Document section:
§ §

Rheumatoid arthritis synovial fibroblasts (RASFs) are key cells in the pathogenesis of RA, in part due to the inflammatory mediators they produce. Many of these newly synthesized proteins need to be folded in the endoplasmic reticulum (ER), which can lead to ER stress. Removal of the unfolded or misfolded proteins, either by the nonlysosomal ubiquitin–proteasome pathway or by autophagy, relieves this stress and is essential for cell survival. So, autophagy can be cytoprotective, but this process can also result in autophagic cell death. What role does autophagy have in regulating the survival of RASFs? A paper in Arthritis & Rheumatism from Kerstin Klein and colleagues from the University Hospital Zurich, Switzerland, provides the first evidence that autophagy has both a cytoprotective and a cytodestructive role in RASFs.

RASFs and osteoarthritis synovial fibroblasts (OASFs) were obtained from synovial tissue samples of patients with RA or OA undergoing joint replacement surgery. The cells were treated with thapsigargin (an inducer of ER stress) or MG132 (a proteasome inhibitor) and levels of autophagy and cell survival were assessed.

...autophagy has both a cytoprotective and a cytodestructive role in RASFs...

“Our key finding was that synovial fibroblasts derived from RA and OA patients show different susceptibilities to reagents inducing autophagy,” says Klein. “Consistent with previous data, we showed that autophagy induction by proteasome inhibition or ER stress is more pronounced in RASFs than in OASFs.”

With regard to cell survival, the authors found that more RASFs than OASFs underwent a non-apoptotic death following thapsigargin-induced ER-stress. By contrast, less RASFs than OASFs underwent apoptosis following MG132-mediated proteasome inhibition. These results suggest that autophagy has a double role in RASFs: this pathway can promote cell death in the context of ER stress but can protect against cell death in the context of proteasome inhibition.

“In contrast to the apoptosis-resistant phenotype of RASFs, we have identified a potential 'Achilles' heel' of these cells by inducing autophagic cell death pathways,” explains Klein. “Future studies have to identify the endogenous signals regulating autophagy in vivo and will aim to further analyse the molecular pathways underlying the observed effects”.

§ §

Tasks for this exercise:
A: Reproduce the autophagy article from "RASFs and osteoarthritis" to "role in RASFs..." word for word.
B: In the autophagy article, which two agents were used to treat the cells, and what is each one?
The autophagy article is all you need; the material that follows can be ignored.

Data:
§ §

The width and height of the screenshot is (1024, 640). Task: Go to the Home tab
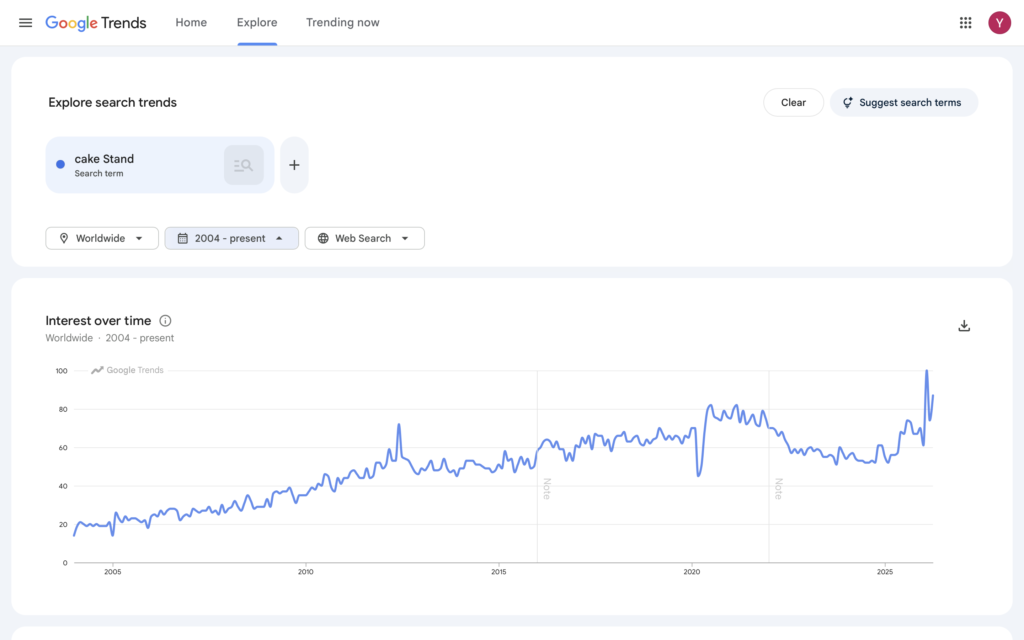pyautogui.click(x=191, y=23)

§ §

Solutions:
A:
RASFs and osteoarthritis synovial fibroblasts (OASFs) were obtained from synovial tissue samples of patients with RA or OA undergoing joint replacement surgery. The cells were treated with thapsigargin (an inducer of ER stress) or MG132 (a proteasome inhibitor) and levels of autophagy and cell survival were assessed.

...autophagy has both a cytoprotective and a cytodestructive role in RASFs...

B: Thapsigargin, an inducer of ER stress, and MG132, a proteasome inhibitor.